Les seuls éléments positifs sont la diminution de la charge de la dette et la sécurité sociale des indépendants, a résumé M. Reynders. Il a aussi insisté sur le fait qu'il était indispensable d'avoir une discussion avec les entités fédérées. Il rappelle à ce propos qu'il reste toujours à régler "les 300 millions d'euros des compétences usurpées et les quelque 100 millions d'euros sur les pensions".

Enfin, pour Didier Reynders, la Belgique doit respecter ses engagements européens et ne peut déroger seule aux règles. Pour lui, des mesures structurelles sont possibles. "Le gouvernement a décidé la semaine dernière une importante réforme de la justice avec une diminution du nombre d'arrondissements judiciaires. Cela devrait permettre de faire des économies ou en tout cas de faire plus avec les mêmes moyens. J'ai aussi lu qu'il y avait beaucoup de directeurs à la police".

La vice-Première ministre PS Laurette Onkelinx a quant à elle insisté sur le fait que "les dépenses sont sous contrôle mais les recettes ne sont pas là". "Il y a tous les jours des entreprises qui ferment. La situation n'est pas bonne. Il faut trouver des solutions sans casser l'outil. Il faut une trajectoire intelligente", a-t-elle ajouté tout en soulignant qu'il fallait aussi "protéger les générations futures".

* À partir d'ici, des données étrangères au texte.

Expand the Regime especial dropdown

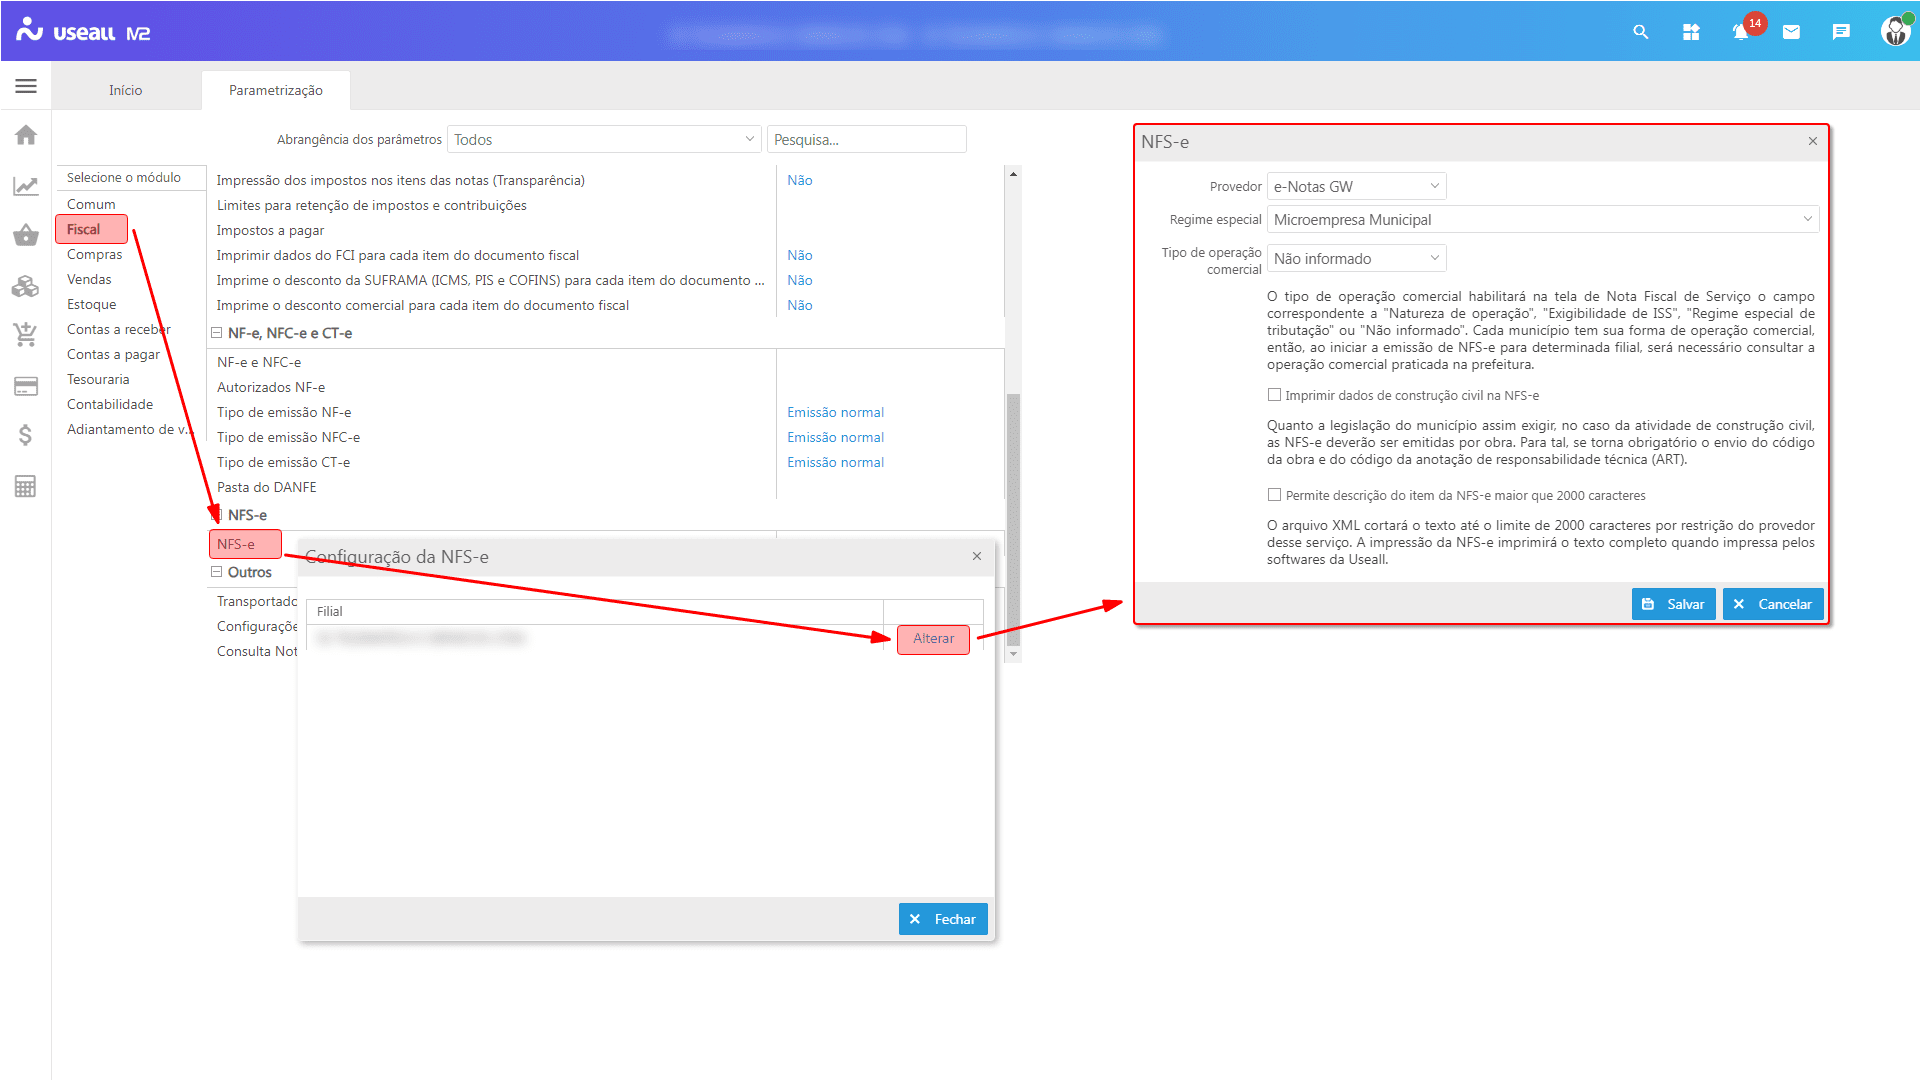pos(1542,220)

"On ne peut pas faire n'importe quoi", a encore dit Mme Onkelinx qui ne veut pas se laisser entraîner dans "l'obsession des chiffres". Elle a répété son refus de l'austérité et s'est dite ouverte à des propositions visant des mesures structurelles, "mais je n'entends rien de concret" à ce sujet.

Le vice-Premier Open Vld Alexander De Croo est resté très prudent. "Il faut d'abord tout analyser et comprendre ce qui se passe".

Pour la vice-Première ministre cdH Joëlle Milquet, il faut respecter l'engagement de maintenir le déficit à 2,15% du PIB. "Le gros problème ce ne sont pas les dépenses de l'État", a-t-elle dit. "C'est du côté des recettes qu'il y a un manque. On doit trouver là des choses qui ont du sens par rapport à la pénalisation de comportements, soit de fraude, soit de comportements polluants" et "diminuer la taxation sur les revenus du travail avec un meilleur équilibre sur la taxation du capital", a-t-elle indiqué.

Le nouveau vice-Premier ministre CD&V Pieter De Crem s'est refusé à toute déclaration tout comme le nouveau ministre des Finances Koen Geens. "Je suis nouveau", lancé celui-ci en s'engouffrant dans le "16".